▶ **WORK REQUIRED**
From the records below, pull out every line that contains the string "Task" and copy each one in full.

------------

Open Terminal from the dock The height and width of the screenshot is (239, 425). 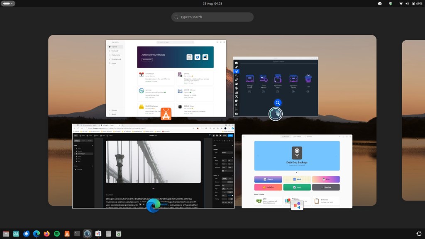77,234
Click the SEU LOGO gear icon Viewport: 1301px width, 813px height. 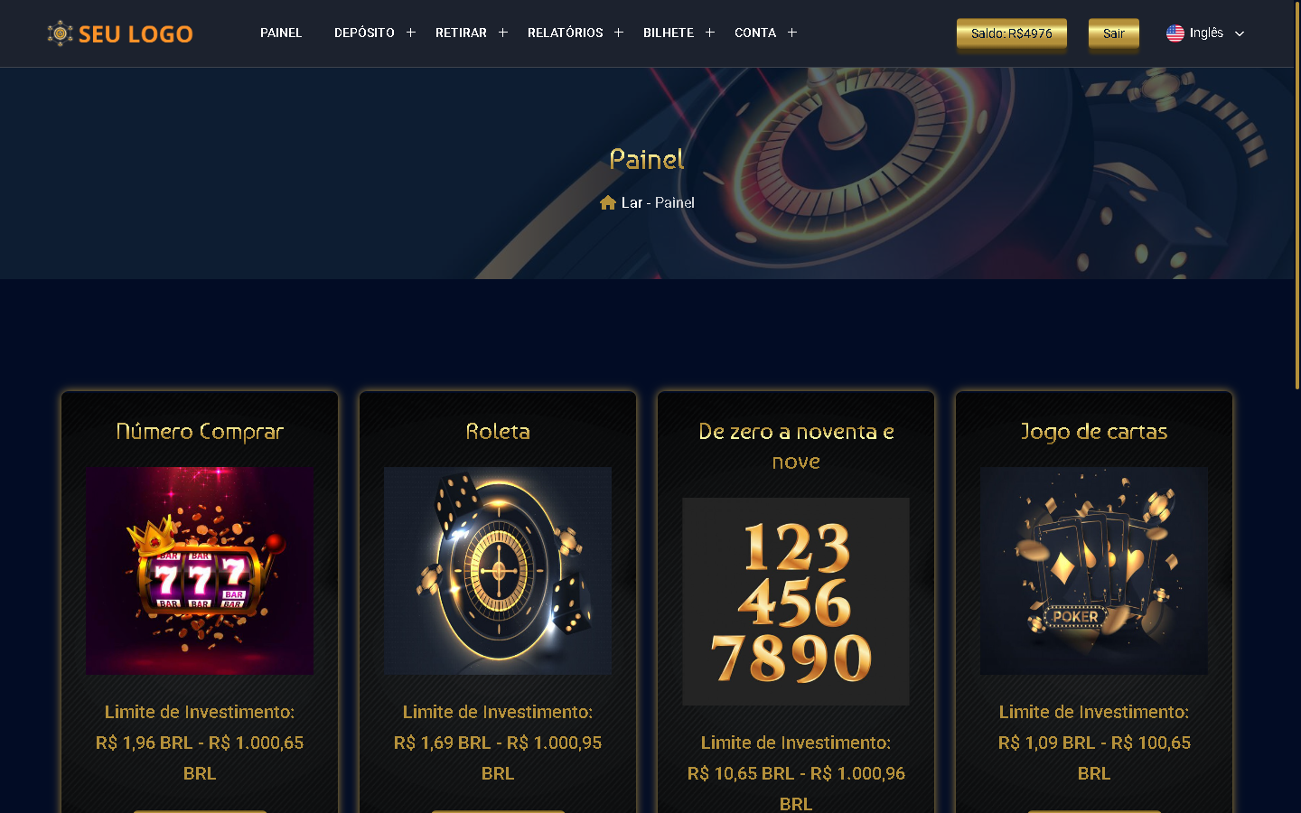60,33
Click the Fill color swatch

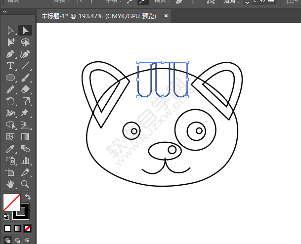click(x=11, y=203)
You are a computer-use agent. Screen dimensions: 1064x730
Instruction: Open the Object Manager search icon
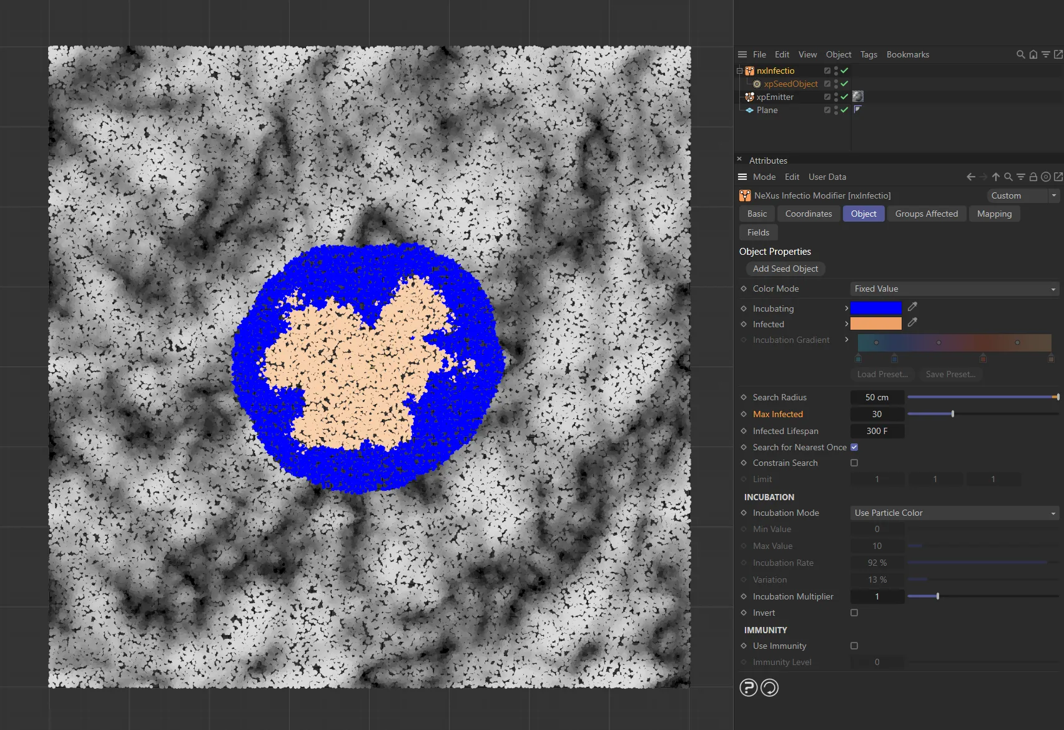coord(1020,54)
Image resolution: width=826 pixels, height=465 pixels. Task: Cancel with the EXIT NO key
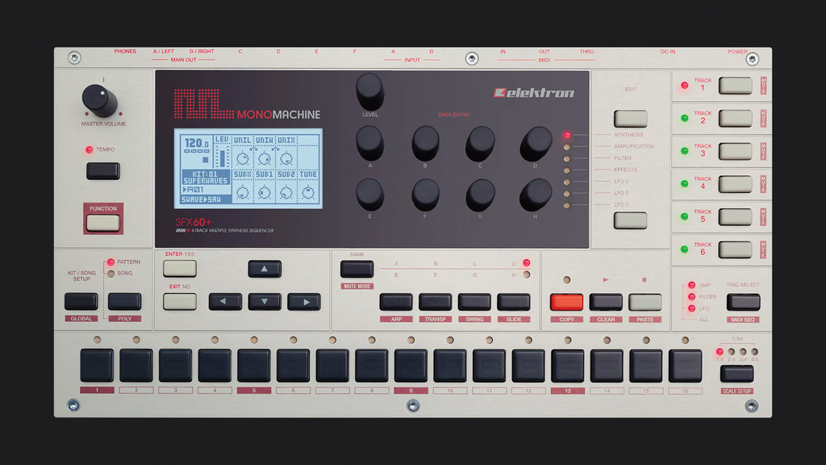click(x=181, y=300)
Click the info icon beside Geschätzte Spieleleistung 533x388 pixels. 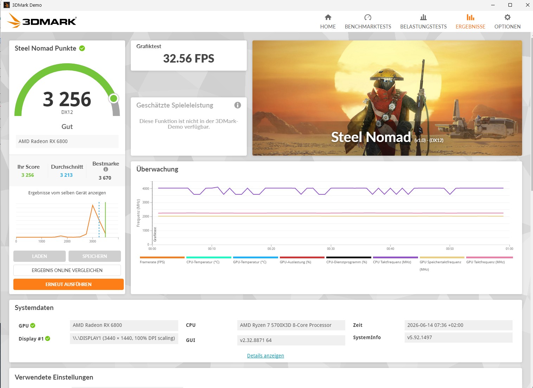click(238, 105)
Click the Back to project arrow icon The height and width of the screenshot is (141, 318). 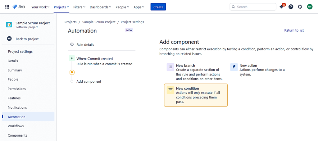point(9,39)
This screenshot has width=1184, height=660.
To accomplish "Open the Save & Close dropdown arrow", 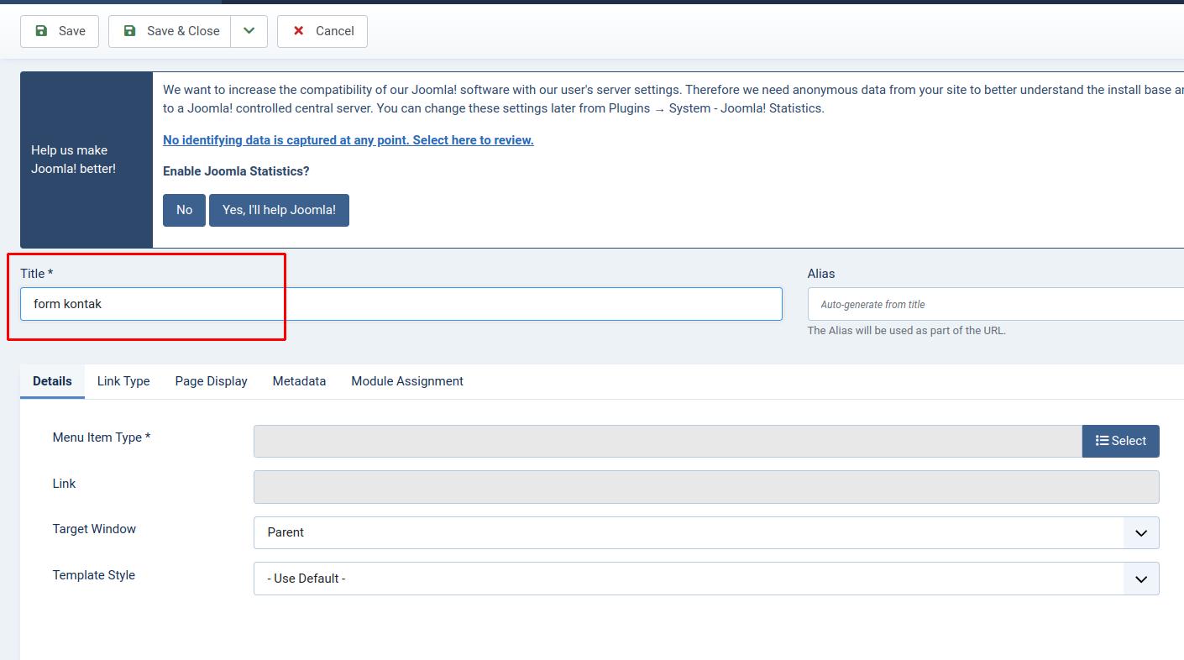I will pos(249,31).
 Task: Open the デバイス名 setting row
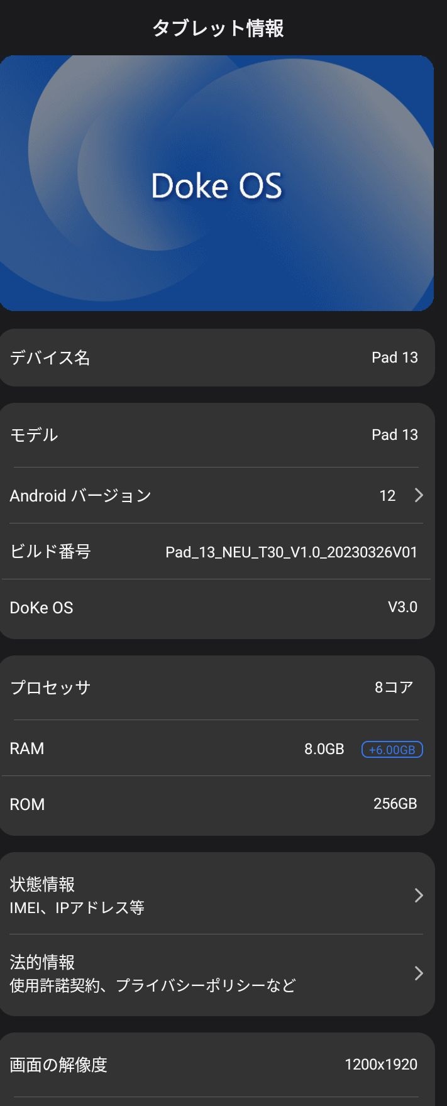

------------

▶ **WRITTEN SOLUTION**
Image resolution: width=826 pixels, height=465 pixels. Task: Cancel with the EXIT NO key
 Task: Open the デバイス名 setting row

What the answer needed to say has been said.